Face à Trump, l’Europe a du mal à tenir un discours crédible

Ursula von der Leyen Davos
Ursula von der Leyen, à Davos. © Getty mages
Pierre-Henri Thomas
Pierre-Henri Thomas Journaliste

Face à la machine à décrets disruptifs enclenchée par Donald Trump depuis lundi, l’Union européenne a du mal à se faire entendre d’une seule voix, et surtout d’une seule voix crédible.

Certains dirigeants européens, en ordre dispersé, ont certes commenté les décisions américaines,  notamment à Davos puisque cette semaine s’y tient le Forum économique mondial. Mais ils ont parlé en ordre dispersé, en employant des arguments qui ne devraient pas détourner le nouveau président des États-Unis d’enclencher une guerre tarifaire avec le vieux continent qui affiche toujours un surplus commercial vis-à-vis de l’économie américaine. Donald Trump a redit que l’Union était « très, très mauvaise à notre égard », refusant d’acheter les produits américains. Les Américains ne s’y trompent pas : ces derniers jours, on assiste à une ruée sur les produits alimentaires européens qui risquent d’être les victimes de cette guerre tarifaire à venir, le vin et le fromage, notamment.

EXERCICES À RÉALISER:
(1) Traduisez en anglais cette phrase de l’article sur l’Europe face à Trump : « Donald Trump a redit que l’Union était « très, très mauvaise à notre égard », refusant d’acheter les produits américains. »
(2) Poursuivez la rédaction de l’article sur l’Europe face à Trump à partir de sa dernière phrase.

EXTRAIT DE RÉFÉRENCE:

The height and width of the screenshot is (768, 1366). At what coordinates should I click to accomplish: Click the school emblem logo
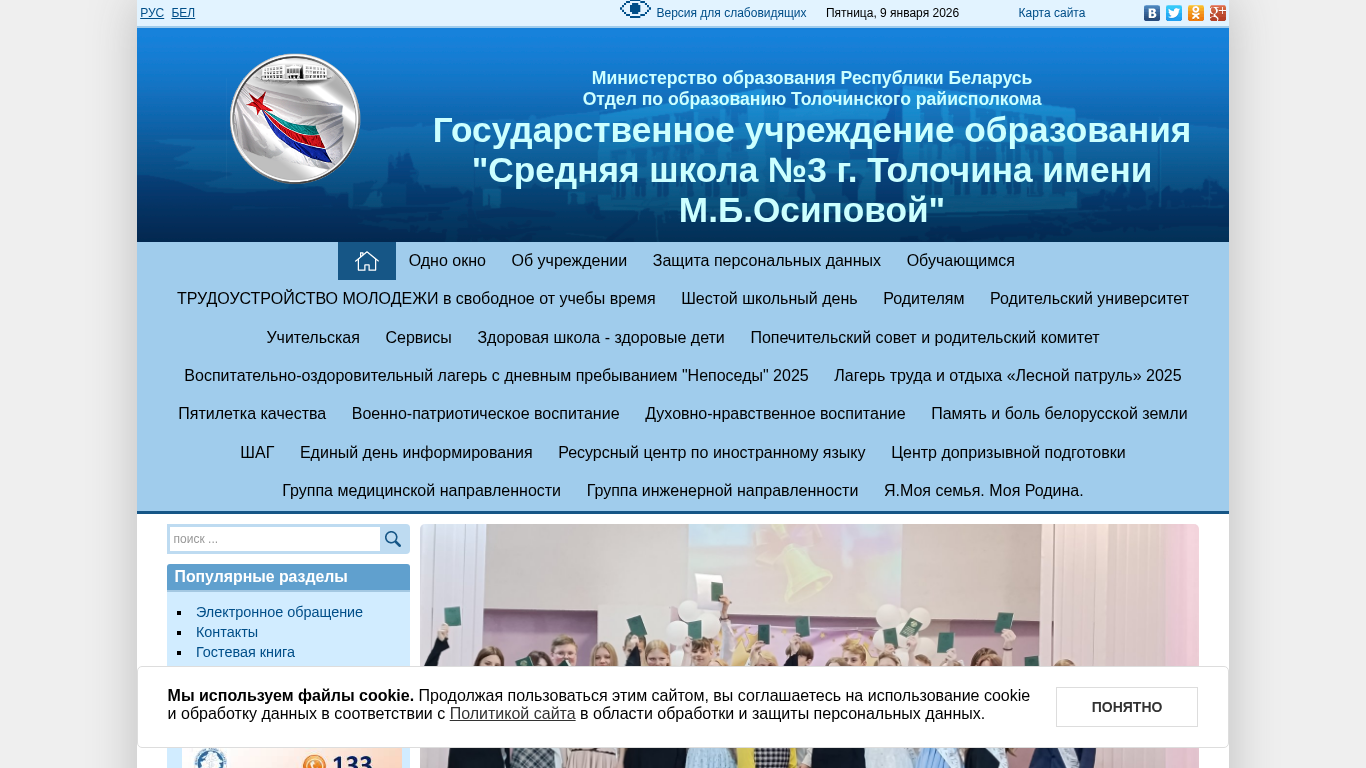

RÉPONSES AUX EXERCICES:
(1) Donald Trump repeated that the Union was "very, very bad to us," refusing to buy American products.

(2)
Le plus grand, le plus attrayant

A Davos, Ursula von der Leyen, la patronne de la Commission, a pourtant essayé de présenter l’Europe comme un partenaire incontournable, capable de dicter ses lois, et en meilleure santé que les Etats-Unis. L’Europe est « le marché le plus grand et le plus attractif » au monde et « possède l’espérance de vie la plus haute, des normes sociales et environnementales plus élevées, et des inégalités plus faibles que l’ensemble de nos concurrents mondiaux. » Bon, c’est vrai que le plus grand marché est le marché chinois et que l’espérance de vie est plus élevée au Japon qu’en Europe, mais l’Europe, sur papier du moins, surpasse les Etats-Unis dans ces domaines.

Ursula von der Leyen a également présenté l’Union comme un partenaire fiable. « Avec l’Europe, ce que vous voyez est ce que vous obtenez. Nous respectons les règles. Nos accords n’ont pas de conditions cachées. »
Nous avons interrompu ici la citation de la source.